● Work instructions:
Skip every picture and copy only the lines from the one containing "The height and" to the final line of the records below.
++++++++++++++++++++
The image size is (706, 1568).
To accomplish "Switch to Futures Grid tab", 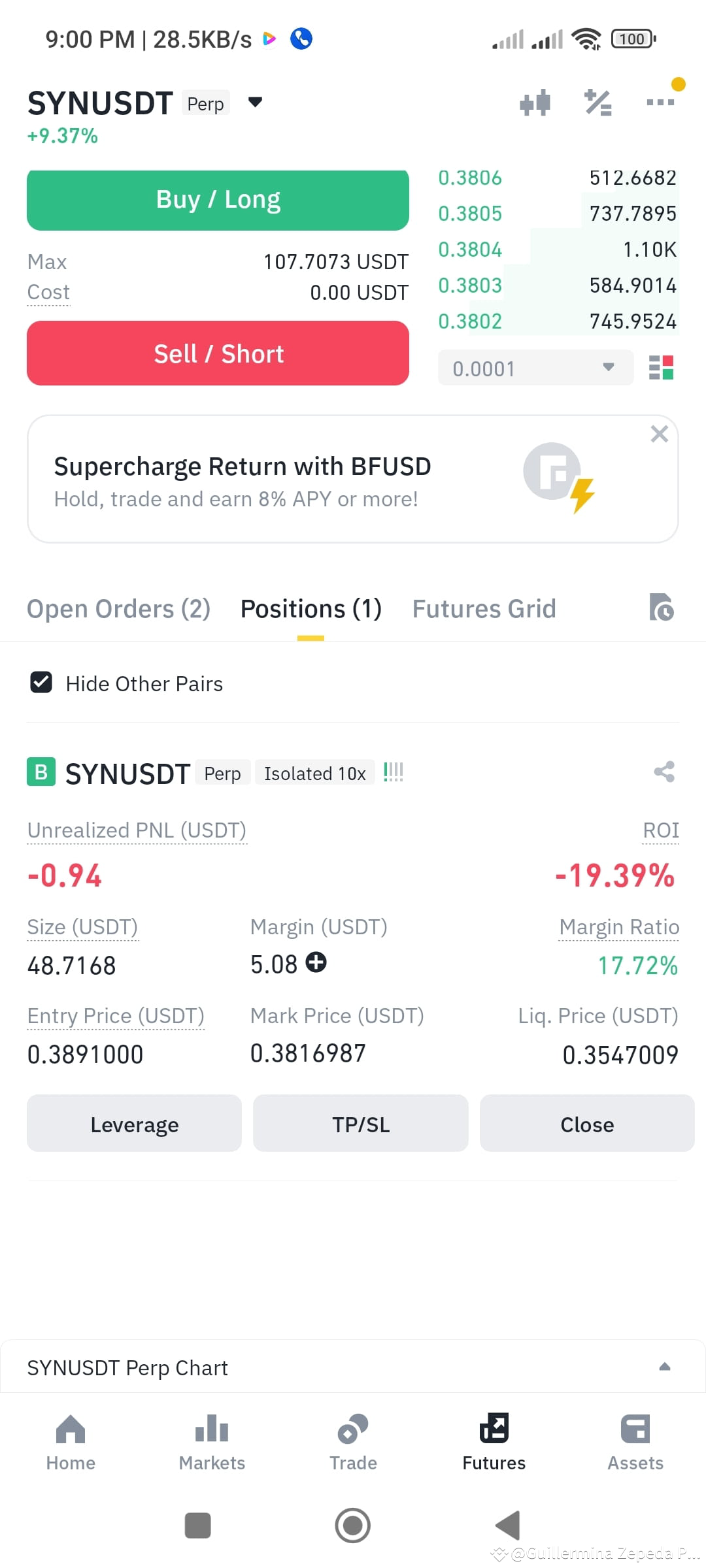I will [484, 608].
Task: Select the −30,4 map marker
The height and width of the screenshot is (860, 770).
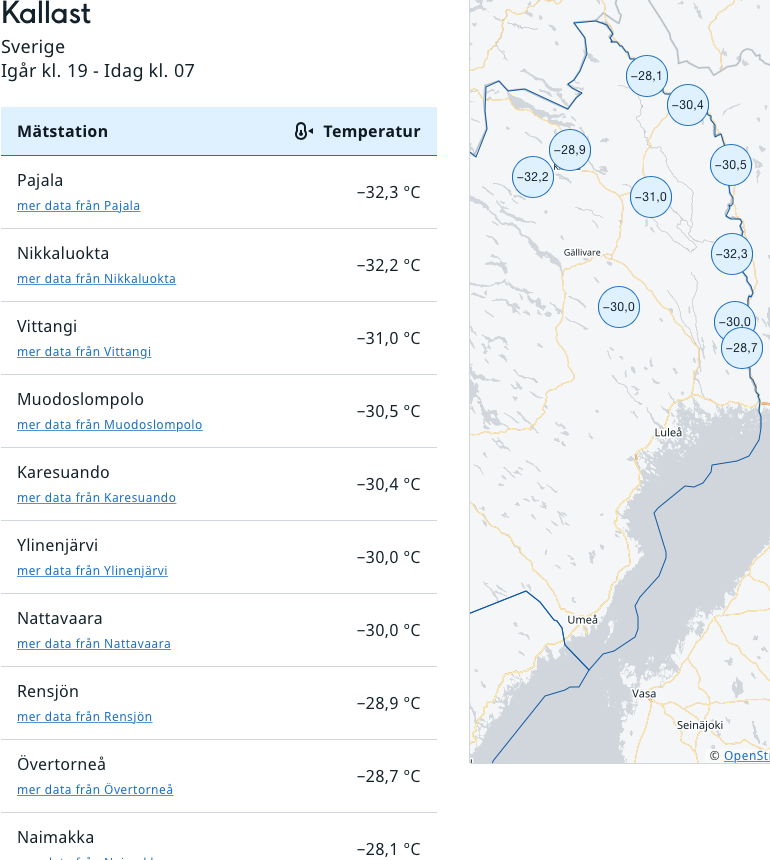Action: pyautogui.click(x=687, y=105)
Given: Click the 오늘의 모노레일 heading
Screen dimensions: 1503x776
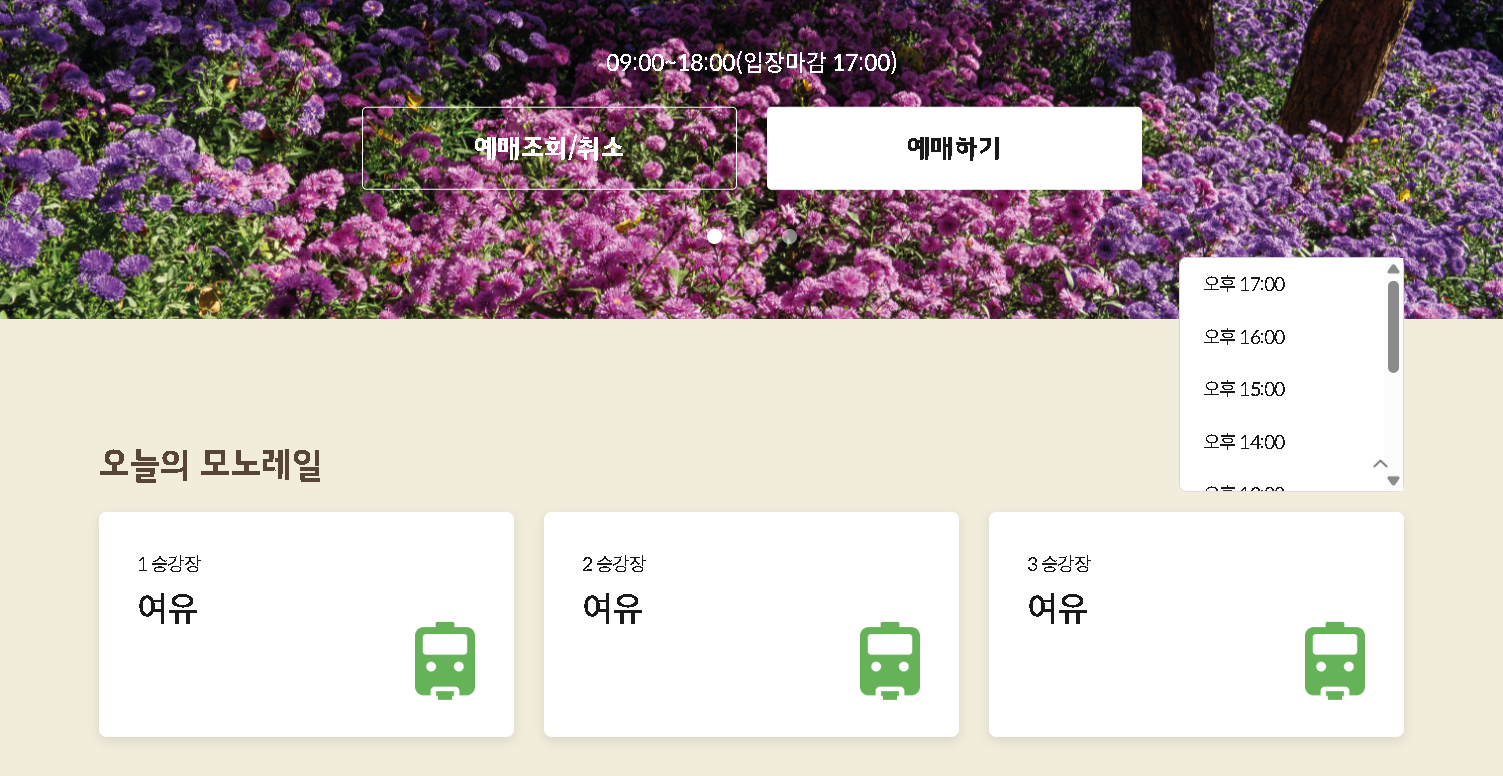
++++++++++++++++++++
● Solution to this problem:
The height and width of the screenshot is (860, 770).
Action: pyautogui.click(x=687, y=105)
Given: Click the 오늘의 모노레일 heading
Screen dimensions: 1503x776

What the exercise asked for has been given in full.